En nu, van 't voornaamste:
Ge komt zondag 5n Oct[ober] naar Brussel!! Hoerra! hoezee!! Jochei!!! Dat maakt me zoo gelukkig dat ik wel zou T'Sjoen kussen!
Ik hoop dat ge ten minste éen dag congé vraagt. Ik laat u in ieder geval niet los vóor maandag laat of dinsdag vroeg.
Heb reeds voor alles gezorgd. We gaan het Salon zien (maandag 's morg[ens], anders is er te veel volk), alsook de tentoonstelling van de Plein[5] (waar we enkel de beeldhouwkunst gezien hebben). Ge leest mij uw' vier akten[6] (zondag achtern[oen]). Ik heb al de fauteuils gereed gezet, en wacht uw gewrocht af met een elektrisch ongeduld. Zondag gaan we naar den eenen of anderen schouwburg, — en maandag naar het Parc[7] (en in eene eerste logie nogal, mijnheer!) Dan zullen we nog.... maar neen: de lijst der feestelikheden zou te lang zijn!
Ik zal u ook misschien iets te lezen hebben. Deze week schrijf ik nog een artikel voor de Vlaamsche School.[8]
Ik heb in den nacht (ik had tandpijn en kon niet slapen) een colossaal plan gebroeid voor de herboring van "Vrije Kunst". Ik durf het u niet schrijven. O! de illusie der Jeugd!!!
Heb u lief
Gust.

Annotations

[1] August Vermeylen, 'Zedelijkheid. Enkele nota's', in: Ons Tooneel, jrg. I, nr. 4 (5 oktober 1890).
[2] Vermeylen bedoelt Emiel Hendrik T'Sjoen.
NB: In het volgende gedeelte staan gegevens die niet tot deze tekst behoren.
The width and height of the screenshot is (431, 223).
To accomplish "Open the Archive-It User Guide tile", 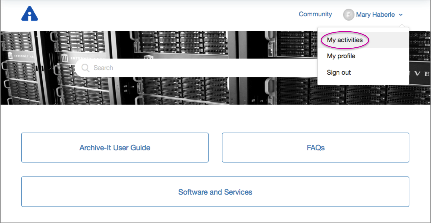I will (115, 148).
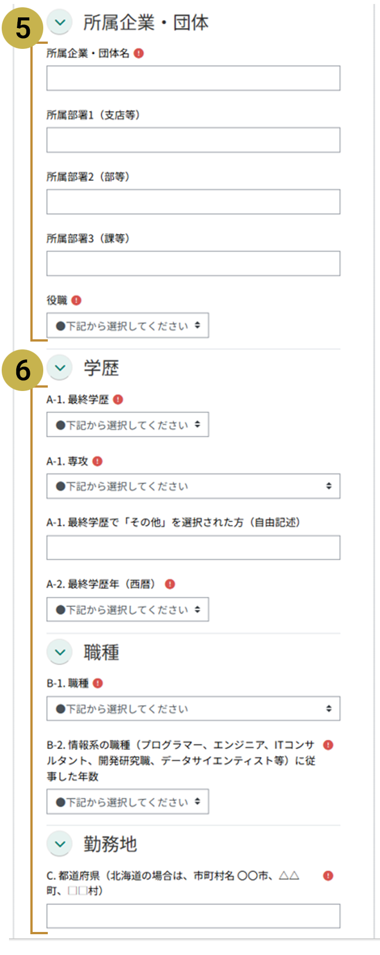380x955 pixels.
Task: Click the C. 都道府県 input field
Action: point(193,916)
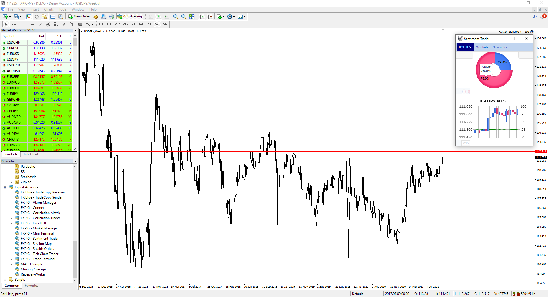Switch to the Tick Chart tab
Screen dimensions: 548x297
coord(31,154)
Hij was niet alleen medestichter van De Distel maar trad tijdens zittingen ook meermaals op als voorzitter of secretaris. Hij vertegenwoordigde De Distel ook binnen het Taalverbond.
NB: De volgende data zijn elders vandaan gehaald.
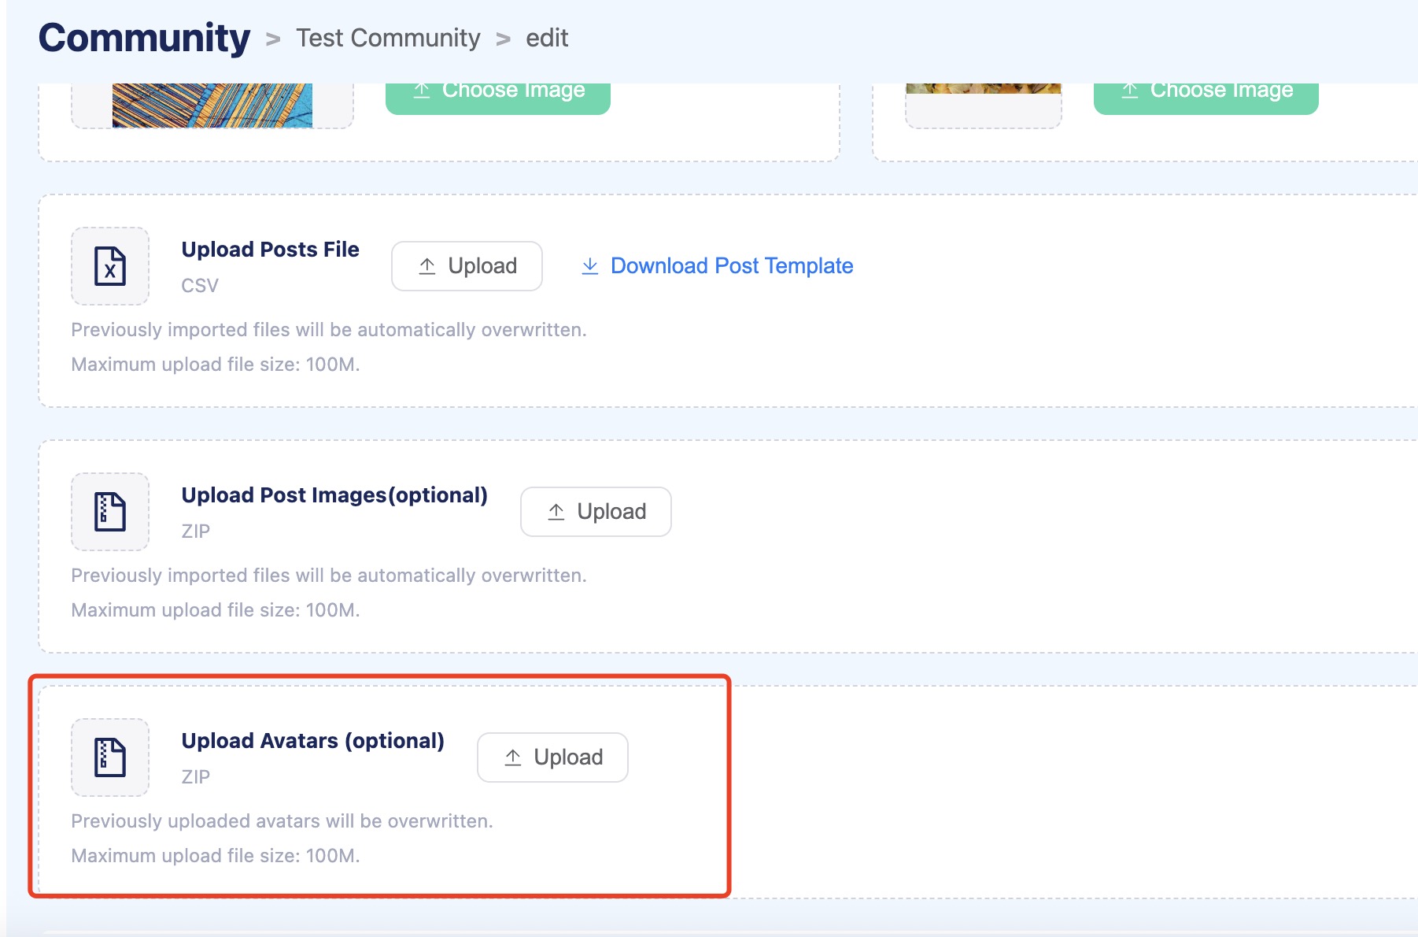Select the edit breadcrumb item
Viewport: 1418px width, 937px height.
point(547,38)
[3] Vermeylen, die hier De Distel afkraakt, was nog voorzitter van dit kunstgenootschap tijdens de zitting van 20 september 1890. Samen met Johan Kesler en Emiel T'Sjoen besprak hij tijdens die zitting het artikel dat Jan Brans in de Nederlandsche Kunst– en Dichthalle gepubliceerd had (jrg. XIII, nr. 1, 1890, p. 33–41), over Jacob Campo Weyerman, en opnieuw met Johan Kesler besprak hij vier sonnetten van Leonard Buyst.
De verhouding van Vermeylen tot De Distel is altijd dubbelzinnig geweest. In 1897 was hij, ondanks zijn plaats in de beweging van Van Nu en Straks, nog lid van De Distel. Zie daarover T. Oegema van der Wal, Herman Teirlinck (Brussel – Den Haag, A. Manteau, 1965), p. 63.
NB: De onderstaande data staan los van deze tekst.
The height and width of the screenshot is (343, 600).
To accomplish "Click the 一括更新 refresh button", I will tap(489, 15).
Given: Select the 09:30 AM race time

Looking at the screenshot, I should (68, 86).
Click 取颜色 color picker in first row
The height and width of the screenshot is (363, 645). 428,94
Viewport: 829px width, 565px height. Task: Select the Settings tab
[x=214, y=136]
Deze versie staat misschien in tegenstelling met Vermeylens aanvraag tot ontslag in een briefkaart die gedateerd is op 6 november 1894 en gericht is aan Emiel T'Sjoen (AMVC Letterenhuis, V 4655/B, 38158/4). Als reden voor zijn ontslag gaf Vermeylen zijn vestiging te Berlijn. Zie ook de documentatie over De Distel in het AMVC Letterenhuis 531/D), meer bepaald het verslag van de zitting van 10 november 1894.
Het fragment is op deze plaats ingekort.